Em parte, isso ocorre porque a Taurus quase nunca cobra para emprestar suas armas aos estúdios de cinema. Também conta o fato de a Taurus ter boa reputação entre os norte-americanos que compram armas: é a segunda marca de revólver mais vendida nos Estados Unidos, atrás apenas da Smith & Wesson. No ranking da venda de pistolas, a Taurus está em quinto lugar.
A empresa faturou US$ 108,5 milhões no ano passado e exporta 60% de sua produção para 85 países. A maior parte vai para os Estados Unidos, seu maior mercado depois do Brasil.
O presidente da empresa, Carlos Alberto Murgel, 61, acha que é possível crescer no mercado externo, apostando em dois produtos desenvolvidos nos últimos anos: armas com trava de segurança fechadas a chave, lançadas há um ano e meio, e revólveres e pistolas feitos de titânio -mais leves e resistentes à corrosão do que o produto tradicional.
O problema da Taurus e da indústria de armas como um todo é que a pressão contra os fabricantes está crescendo em boa parte do mundo. No Brasil, o governo quer que o Congresso aprove um projeto proibindo o comércio de armas. Nos Estados Unidos, os fabricantes de armas, entre eles a Taurus, estão sendo processados por prefeituras de vários Estados.
"O ataque às armas é uma forma que os políticos encontraram de aparecer na mídia", diz Murgel.
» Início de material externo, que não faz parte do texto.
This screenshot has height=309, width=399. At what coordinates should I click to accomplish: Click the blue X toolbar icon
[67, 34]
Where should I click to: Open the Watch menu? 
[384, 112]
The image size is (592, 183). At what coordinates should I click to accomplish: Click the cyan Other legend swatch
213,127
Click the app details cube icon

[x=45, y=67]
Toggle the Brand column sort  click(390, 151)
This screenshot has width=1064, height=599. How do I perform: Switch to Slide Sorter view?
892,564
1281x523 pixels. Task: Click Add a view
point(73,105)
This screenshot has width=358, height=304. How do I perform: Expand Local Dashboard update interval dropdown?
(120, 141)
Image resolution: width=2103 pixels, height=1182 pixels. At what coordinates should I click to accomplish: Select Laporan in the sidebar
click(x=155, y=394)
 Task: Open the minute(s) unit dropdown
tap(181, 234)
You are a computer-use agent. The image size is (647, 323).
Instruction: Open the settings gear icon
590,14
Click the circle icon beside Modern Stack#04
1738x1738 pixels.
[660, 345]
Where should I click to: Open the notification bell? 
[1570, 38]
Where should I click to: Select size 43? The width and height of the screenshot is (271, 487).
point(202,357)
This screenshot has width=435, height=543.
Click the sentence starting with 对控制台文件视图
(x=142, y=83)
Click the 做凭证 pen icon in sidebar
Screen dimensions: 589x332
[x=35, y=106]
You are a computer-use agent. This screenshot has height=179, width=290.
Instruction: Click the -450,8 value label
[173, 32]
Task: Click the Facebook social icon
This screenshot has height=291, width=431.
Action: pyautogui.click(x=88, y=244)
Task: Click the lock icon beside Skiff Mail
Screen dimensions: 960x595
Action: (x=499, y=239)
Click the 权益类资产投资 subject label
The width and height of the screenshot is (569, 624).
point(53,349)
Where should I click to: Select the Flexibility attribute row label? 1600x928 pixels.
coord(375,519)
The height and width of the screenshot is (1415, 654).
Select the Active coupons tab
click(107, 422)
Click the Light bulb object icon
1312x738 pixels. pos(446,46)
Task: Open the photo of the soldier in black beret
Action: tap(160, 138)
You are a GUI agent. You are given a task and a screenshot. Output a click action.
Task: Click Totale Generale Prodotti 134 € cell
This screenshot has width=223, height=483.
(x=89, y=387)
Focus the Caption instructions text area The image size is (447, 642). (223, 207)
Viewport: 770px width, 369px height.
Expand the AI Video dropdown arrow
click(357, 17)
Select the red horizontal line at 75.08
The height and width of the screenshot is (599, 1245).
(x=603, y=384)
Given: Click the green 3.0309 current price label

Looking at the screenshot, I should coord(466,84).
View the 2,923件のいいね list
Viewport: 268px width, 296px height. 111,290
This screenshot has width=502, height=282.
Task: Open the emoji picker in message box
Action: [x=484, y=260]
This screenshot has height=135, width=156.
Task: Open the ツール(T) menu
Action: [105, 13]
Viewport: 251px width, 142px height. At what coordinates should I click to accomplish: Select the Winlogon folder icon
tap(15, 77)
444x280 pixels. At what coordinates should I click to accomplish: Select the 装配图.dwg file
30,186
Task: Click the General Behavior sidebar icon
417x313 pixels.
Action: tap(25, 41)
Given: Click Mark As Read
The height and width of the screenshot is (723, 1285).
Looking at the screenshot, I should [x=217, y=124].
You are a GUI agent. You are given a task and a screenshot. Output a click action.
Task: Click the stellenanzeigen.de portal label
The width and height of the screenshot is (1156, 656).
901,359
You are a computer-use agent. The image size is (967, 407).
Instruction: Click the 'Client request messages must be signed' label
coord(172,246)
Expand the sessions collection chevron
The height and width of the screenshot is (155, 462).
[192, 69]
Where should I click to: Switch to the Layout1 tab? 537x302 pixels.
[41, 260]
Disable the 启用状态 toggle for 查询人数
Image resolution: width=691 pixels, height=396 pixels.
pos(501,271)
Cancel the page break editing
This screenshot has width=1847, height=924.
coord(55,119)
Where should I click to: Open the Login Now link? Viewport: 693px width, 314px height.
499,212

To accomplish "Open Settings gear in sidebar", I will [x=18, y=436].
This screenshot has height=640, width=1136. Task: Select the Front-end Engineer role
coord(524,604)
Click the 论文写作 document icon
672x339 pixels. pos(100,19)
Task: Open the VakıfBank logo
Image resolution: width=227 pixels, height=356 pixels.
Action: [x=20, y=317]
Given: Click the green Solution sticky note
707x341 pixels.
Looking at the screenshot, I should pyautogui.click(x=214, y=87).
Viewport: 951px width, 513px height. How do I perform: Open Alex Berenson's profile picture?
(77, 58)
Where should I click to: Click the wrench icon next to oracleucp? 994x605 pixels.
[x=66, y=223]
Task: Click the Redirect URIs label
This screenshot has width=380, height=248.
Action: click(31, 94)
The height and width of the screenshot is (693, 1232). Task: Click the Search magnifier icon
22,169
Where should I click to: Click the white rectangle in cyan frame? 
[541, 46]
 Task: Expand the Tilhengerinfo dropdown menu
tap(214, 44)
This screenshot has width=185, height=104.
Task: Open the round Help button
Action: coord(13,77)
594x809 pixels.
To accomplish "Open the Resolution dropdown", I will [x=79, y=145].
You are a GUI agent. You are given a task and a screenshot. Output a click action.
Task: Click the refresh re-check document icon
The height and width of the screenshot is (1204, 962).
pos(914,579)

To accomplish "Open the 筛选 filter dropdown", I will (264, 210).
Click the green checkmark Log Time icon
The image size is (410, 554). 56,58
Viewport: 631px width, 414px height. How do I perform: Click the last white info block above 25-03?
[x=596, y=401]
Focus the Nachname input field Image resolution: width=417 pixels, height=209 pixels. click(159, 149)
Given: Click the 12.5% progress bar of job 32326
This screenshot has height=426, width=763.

A seguir, a entrevista com o presidente da Taurus:

Folha - O cerco contra a indústria de armas está cada vez mais agressivo. Não incomoda ser presidente de uma empresa que faz um produto considerado politicamente incorreto?
Carlos Alberto Murgel -
Essa história de politicamente incorreto é demagogia das ONGs (organizações não-governamentais) e de alguns governos. O revólver que nós fabricamos é o segundo mais vendido nos Estados Unidos. Portanto tenho muito orgulho do que faço. Agora, é claro que o ideal seria que as armas nunca fossem usadas para qualquer outra finalidade que não fosse o esporte.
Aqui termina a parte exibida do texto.